✨ Explore this trending post from The New Yorker 📖
📂 Category: Sports / The Sporting Scene
💡 Key idea:
During a typical game, Los Angeles Rams quarterback Ethan Evans is synonymous with disappointment. All gamblers. No fan cheers when their team’s players run down the field facing fourth-and-long. His job is to concede the ball, get the ball back into the opposing team’s control, and put them in the worst possible position. Gamblers, historically, have had a somewhat shady reputation, with their uniforms not stained with grass. When a punter was drafted in the third round of the 2012 NFL Draft, one analyst exclaimed, “Let me tell you something, people: punters are people, too.” It is true that they are also the vestiges of the game, a remnant of the days when football was “soccer”, before the invention of that modern horror, the forward pass.

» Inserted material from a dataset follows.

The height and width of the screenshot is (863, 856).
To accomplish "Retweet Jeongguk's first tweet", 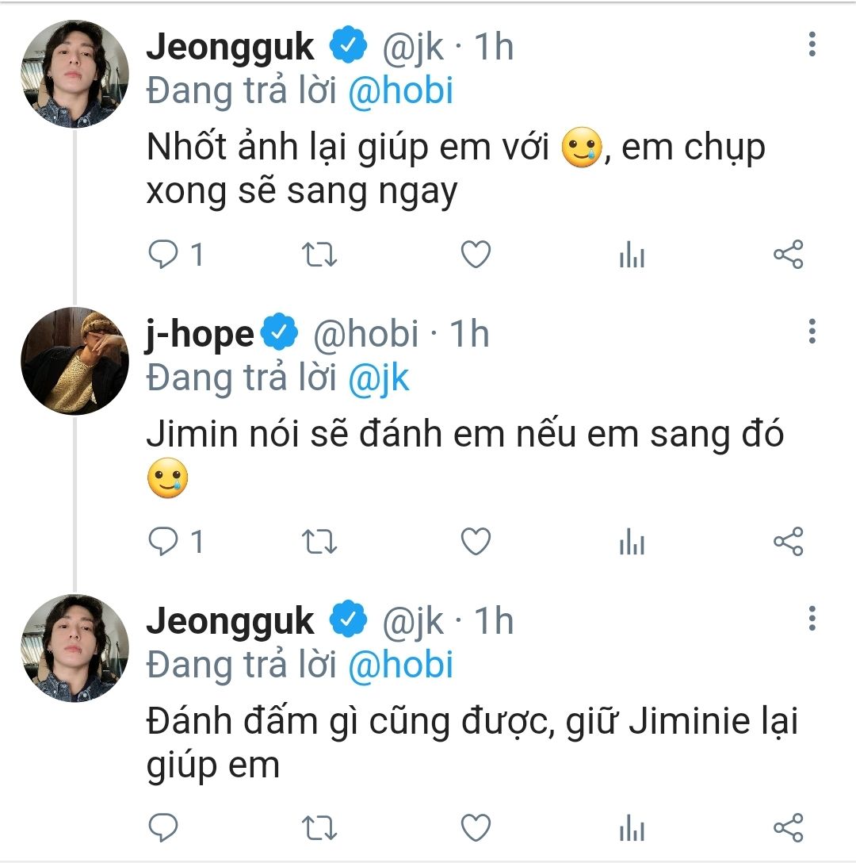I will pos(321,255).
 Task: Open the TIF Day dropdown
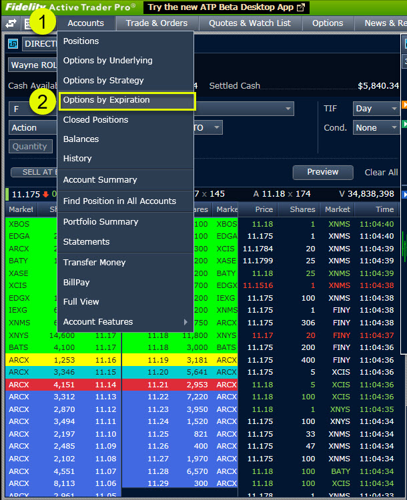click(376, 108)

Evans has the square jaw and athletic build of a tight end: six-foot-three and a changeup. But his job involves more waiting these days than ever before. The Rams have one of the best offenses in the league, and their coach, Sean McVay, is no longer the conservative play-caller from fourth down that he was at the start of his career — nowadays, he pays attention to analytical models that encourage keeping the quarterback on the field in fourth down, trying to keep the ball. Even coaches who are not at the cutting edge have shied away from punting in short-yardage situations, or when losing late in a close game; Everyone now knows that coming in first place will, in many situations, give them better odds of winning. Thus, increasingly, gamblers are sitting on the shelf. By one metric, which seeks to capture a player’s overall contribution to his team’s scoring, the best punter this season is the Colts’ Rigoberto Sanchez — and he didn’t take a single punt until Week 3 of the season.

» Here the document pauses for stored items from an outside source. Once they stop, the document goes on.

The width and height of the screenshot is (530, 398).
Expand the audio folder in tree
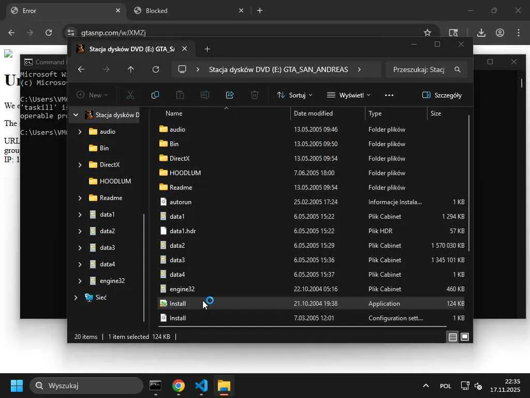click(80, 132)
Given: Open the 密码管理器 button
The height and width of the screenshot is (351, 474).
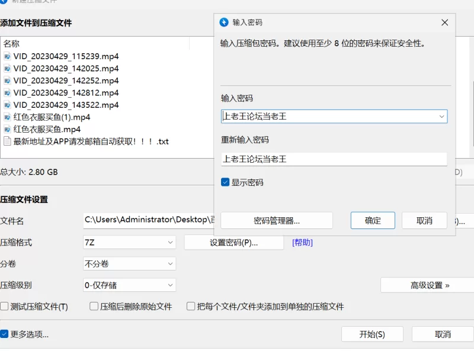Looking at the screenshot, I should pos(277,221).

Evans has taken two or fewer kicks in five of his first 11 games, something that wouldn’t have been unusual just a decade ago. But last Sunday, against the Seattle Seahawks, he was busy. Seattle’s suffocating defense had Rams quarterback Matthew Stafford pinned down. The team’s defense kept them in the game, harassing Seattle’s quarterback on an even worse day, which included four interceptions. But Seattle, like most NFL teams these days, didn’t need much of an offense to score goals; They just needed to get across into Rams territory. Seahawks kicker Jason Myers attempted five field goals in the game, including a fifty-seven-yarder that he converted. At the same time as gamblers are getting less and less used, their uniformed buddies are being taken out, taking longer and longer attempts — and hitting them at a historically high rate. There’s another reason why teams don’t need to play as much as they used to.

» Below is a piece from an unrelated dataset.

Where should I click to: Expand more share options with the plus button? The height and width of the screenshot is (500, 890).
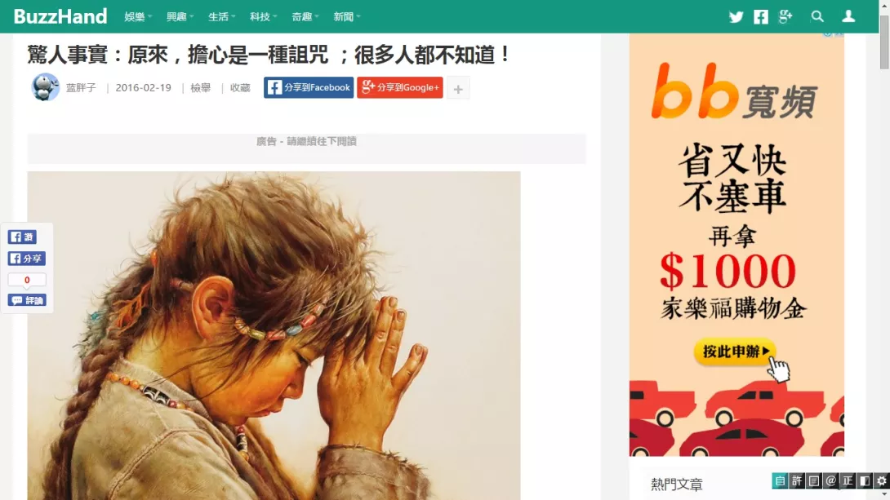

But when gamblers are called in, their bets can matter more than ever. Evans used to practice his kicking the same way he did in college, at Wingate University, a Division II school in North Carolina: by dropping the front of the ball and driving it as high as possible. This was the way a lot of NFL punters approached their art. But long kicks in the middle of the field gave space for the opposing team’s quick and explosive returners to run. Even punting the ball into or through the end zone, causing the ball to bounce — which gives the offense the ball at the 20-yard line — became less attractive as kickers expanded their scope, since attacks with this type of field position were only a few initial jolts away from a good three-point opportunity. Evans realized he could no longer “just hit balls all day” like he had before. He needed a more varied and complex approach, such as kicking the ball deep towards the sidelines, deliberately throwing a wobbly kick, or using his feet to cut the ball off, changing the trajectory to give the returning player less time to decide which direction to take.
Punters began to borrow techniques from Australian rules football, a sport in which kicking figures are more prominent, and full of bizarre and aberrant kicks. There is the “reverse banana”, which gives the ball an upside-down twist, and the “torp”, which is performed by holding the ball at an angle across the body and kicking so that it twists like a torpedo. Some of the new punters — including the Seahawks’ Michael Dixon, who Evans faced last Sunday — are from Australia. Young gamblers study techniques on YouTube and attend elite camps. Special teams players, with a lot of time on their hands, have begun to experiment with both the physics of moving the ball in the air and new ways to confuse returners and throw them off balance. In the 1920s, the Ravens’ special teams unit called itself the “R&D department,” Morgan Cox, a long snapper, told me.